Un mort à Lourdes… Un miracle à Froyennes.
Cela se passe dans les années 60. Le curé de Froyennes, l’abbé Derache, est l’aumônier des brancardiers qui accompagnent les pèlerinages du diocèse de Tournai à Lourdes. Ce sont des années fertiles en dévotion mariale. Quatre ou six trains vont à Lourdes chaque année, en mai et juillet. La fraternité des brancardiers de Notre-Dame est une amicale très soudée dans laquelle toutes les classes sociales se confondent. La fidélité y est très grande et dépasse parfois toute imagination. Un commerçant de Tournai, qui a vécu très longtemps, n’a-t-il signé un palmarès de 98 pèlerinages à Lourdes, tous au service des Malades?
J’étais l’imprimeur de cette fraternité et je lui rendais les services que je pouvais. Notamment, de conduire, chaque année au train, mon ami Jean Tranchant, le frère de l’oncle Albert. Contremaître de la brasserie Carbonnelle, Jean n’aurait pu transporter à pied les quelques casiers d’« Ekla » qui constituaient, sinon le viatique, au moins le soutien indispensable à leur activité débordante. Ce n’est rien de le dire, il fallait le faire ! Des malades, des bien-portants, du matériel, des civières ou voiturettes (rares à cette époque), tout cela à accueillir, à caser, à charger et décharger. Arrivés à Lourdes, leurs longues journées de service étaient facilitées par une station apéritive qu’ils faisaient, chaque jour, au café du « Roi Albert » qui était, près du vieux-pont-du-Gave, le rendez-vous des Belges. « Hureus’min qu’on a cha » (cha, c’était le Picon) déclarait Rodolphe Derache, doyen des brancardiers, « sineon, on n’tiendreot pos l’coup ». Ils faisaient tout pour tenir le coup avec la collaboration – oh ! combien active – du chanoine Dewinter, directeur des pèlerinages.

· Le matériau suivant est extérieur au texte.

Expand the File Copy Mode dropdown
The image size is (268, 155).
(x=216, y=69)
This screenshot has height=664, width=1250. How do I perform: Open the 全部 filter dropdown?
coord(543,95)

Et voilà qu’un midi, lors de cette réunion apéritive, Jean Tranchant, annonce à Monsieur le curé de Froyennes, qu’Adil est mort. Adil Decaluwé, sans doute l’ancêtre à ce moment de cette merveilleuse famille, qui habitait Froyennes et était donc paroissien de l’aumônier Derache. Immédiatement, celui-ci demande d’avertir ses paroissiens présents au pèlerinage, qu’il célèbrera la messe le lendemain, à l’autel Ste-Bernadette, à la mémoire d’Adil. On ne peut pas faire plus et, pour un bon curé de paroisse rurale, on ne peut pas faire moins…
Quelques jours plus tard, le train des pèlerins rentre en gare de Tournai. De nombreuses familles attendent leurs proches. Qui reconnaît-on sur le quai ? Adil Decaluwé !
Non, il n’était pas ressuscité. Le courrier entre Jean et Florence présentait une erreur : c’était le beau-père de Joseph Decaluwé qui était décédé et non pas Adil qui vécut encore quelques bonnes années.
Ceci est donc une histoire qui remonte à une quarantaine d’années. Elle m’a paru très belle parce qu’elle raconte d’émouvantes réalités de cette époque à un niveau chrétien, communal, paroissial. Ces communautés sont en voie de disparition, hélas. Mais il me paraît évident que les joyeux efforts que font les Decaluwé pour garder en vie l’esprit familial sont à admirer et à imiter.
Pour ma part, fier d’une nombreuse descendance, j’en prends de la graine et c’est très sincèrement que j’apporte ce témoignage fraternel.